Landsat satellites have been providing continuous monitoring of the Earth’s surface since 1972. Landsat satellites provide multispectral imagery to observe the condition and change of terrestrial and aquatic ecosystems, supporting agriculture, forestry, land cover/use, water quality and resources, disaster response, energy and minerals, and climate science. The Copernicus Sentinel-2 mission provides similar spectral coverage as Landsat in the visible to shortwave infrared region and provides higher spatial resolution and more frequent temporal coverage. The free and open data policy from both Landsat and Sentinel-2 allows the global land imaging user community synergistically use the two missions to support a variety of land and water applications since the Sentinel-2A launch in 2015. Even prior to the successful launch of the Landsat 9 mission, the planning for the follow-on mission, Landsat Next is already underway. The US Geological Survey (USGS) have reached out to the broad Federal civil land imaging research and operational users to understand their current applications and needs for improvement from future Landsat missions.

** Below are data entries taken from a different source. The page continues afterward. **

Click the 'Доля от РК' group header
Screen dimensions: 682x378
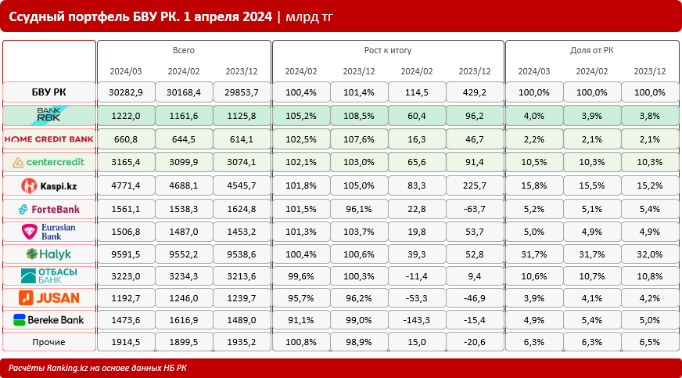(x=591, y=50)
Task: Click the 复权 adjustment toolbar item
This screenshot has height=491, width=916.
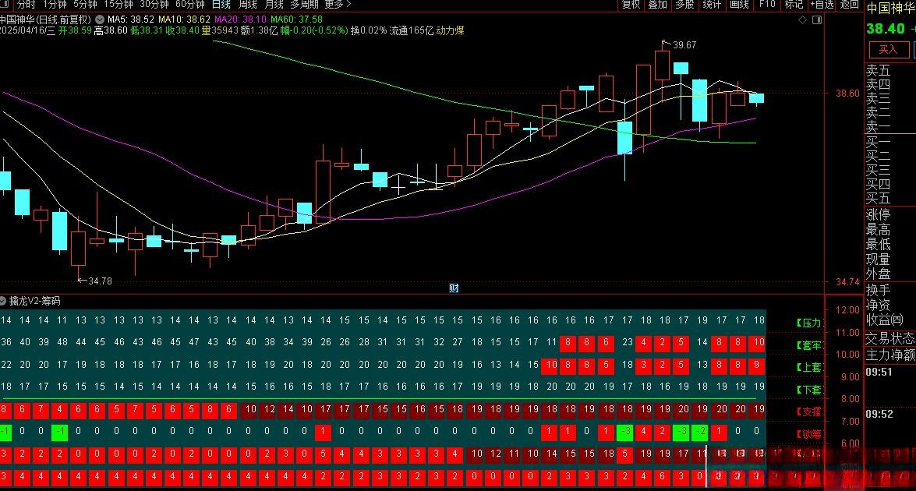Action: click(631, 5)
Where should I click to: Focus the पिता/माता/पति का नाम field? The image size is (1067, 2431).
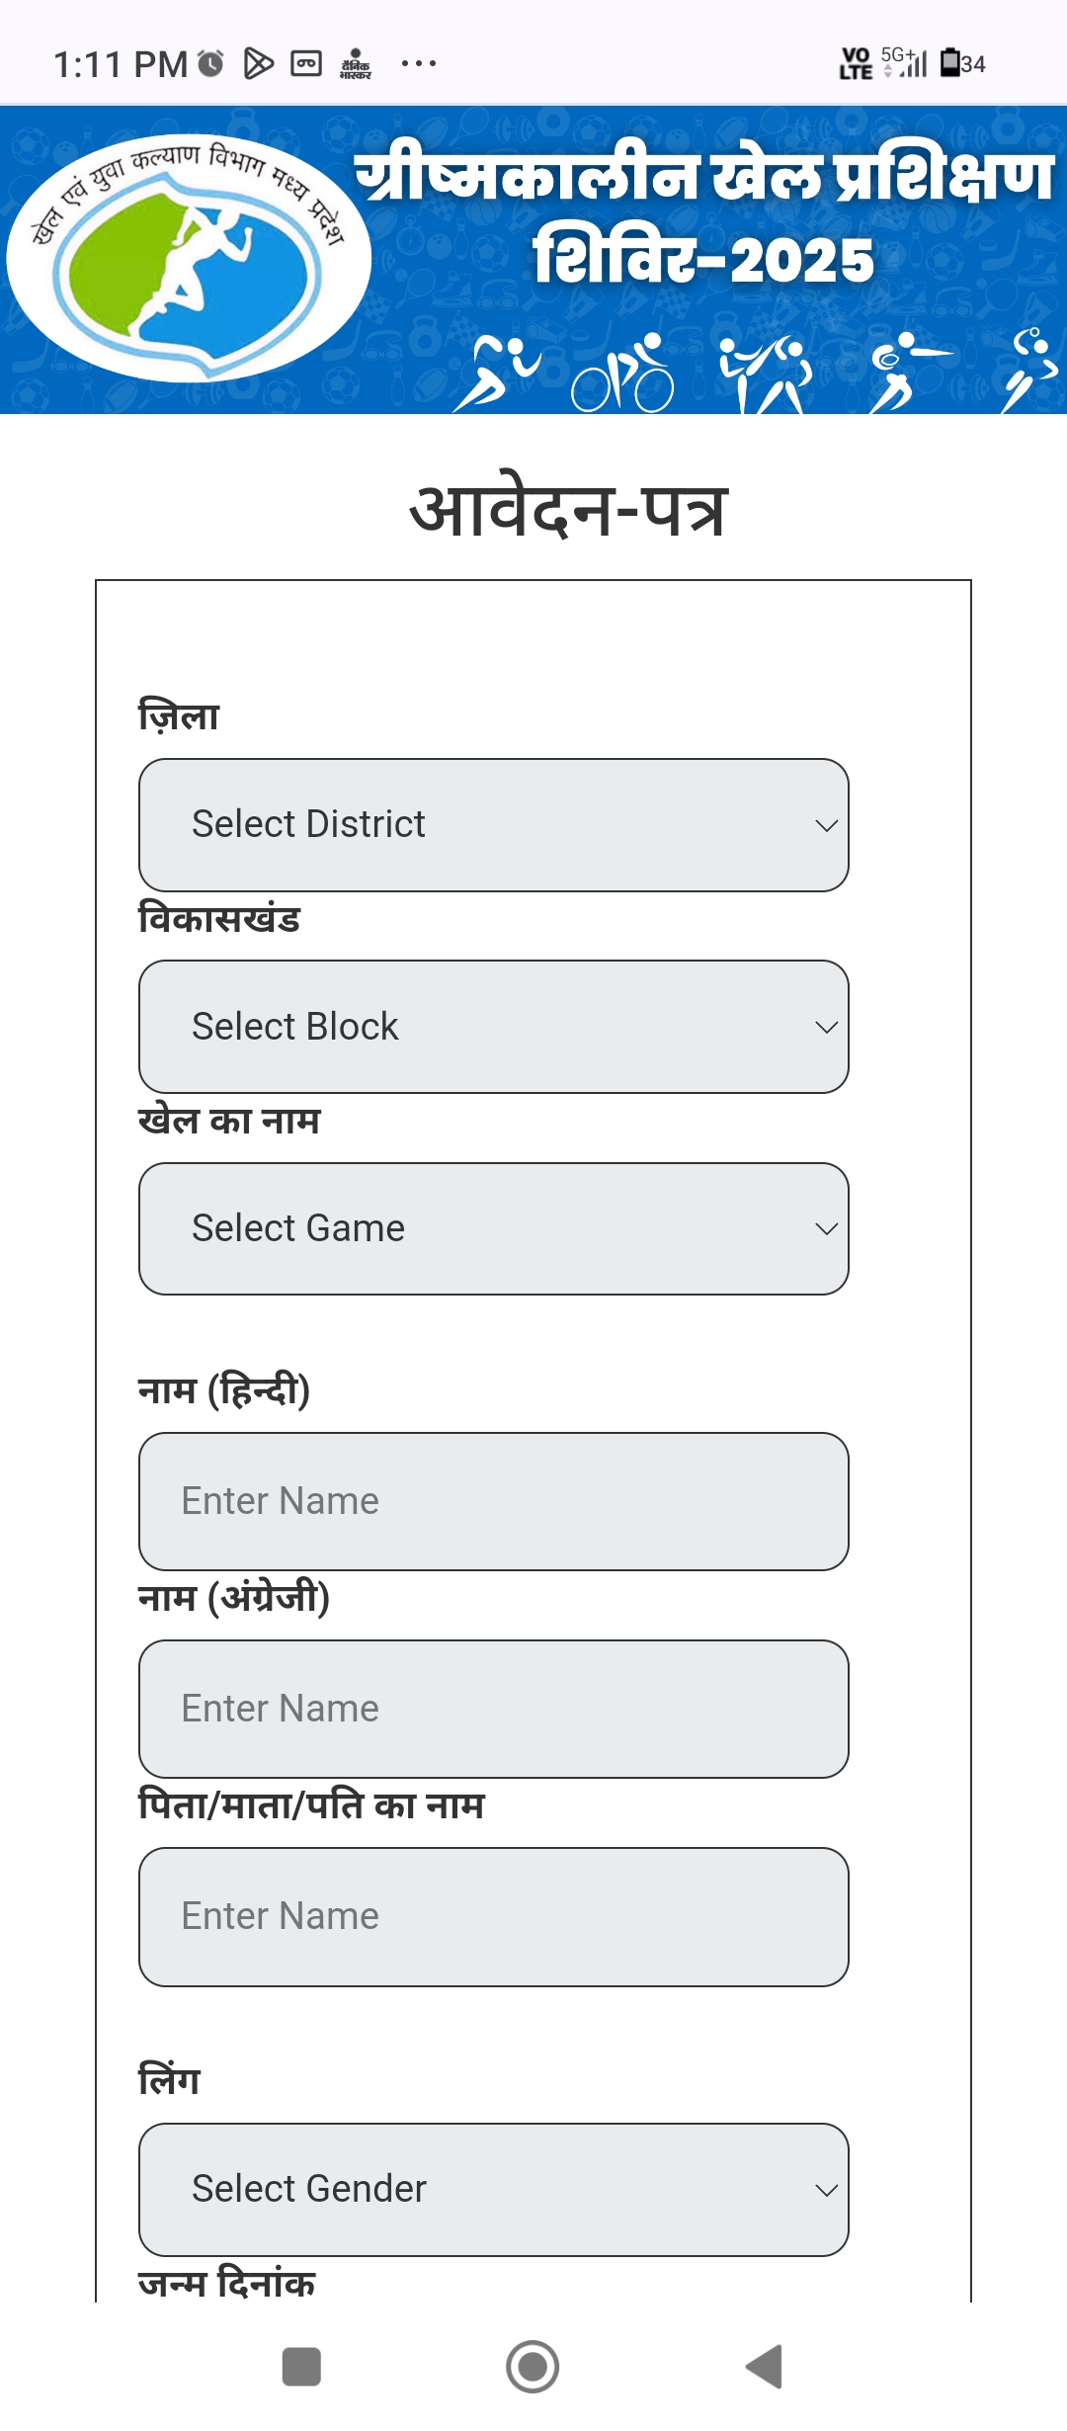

Based on the experience with using Sentinel-2 data, the user community have expressed interests in improving the spatial resolution, temporal revisit and spectral coverage, while maintaining the data quality and compatibility with the Landsat archive. The users see the synergy between Landsat and Sentinel-2 going forward as a high priority. This presentation will provide an overview of the Landsat user engagement activities, Landsat Next draft science requirements and efforts to support synergy between Landsat and Sentinel-2 future missions.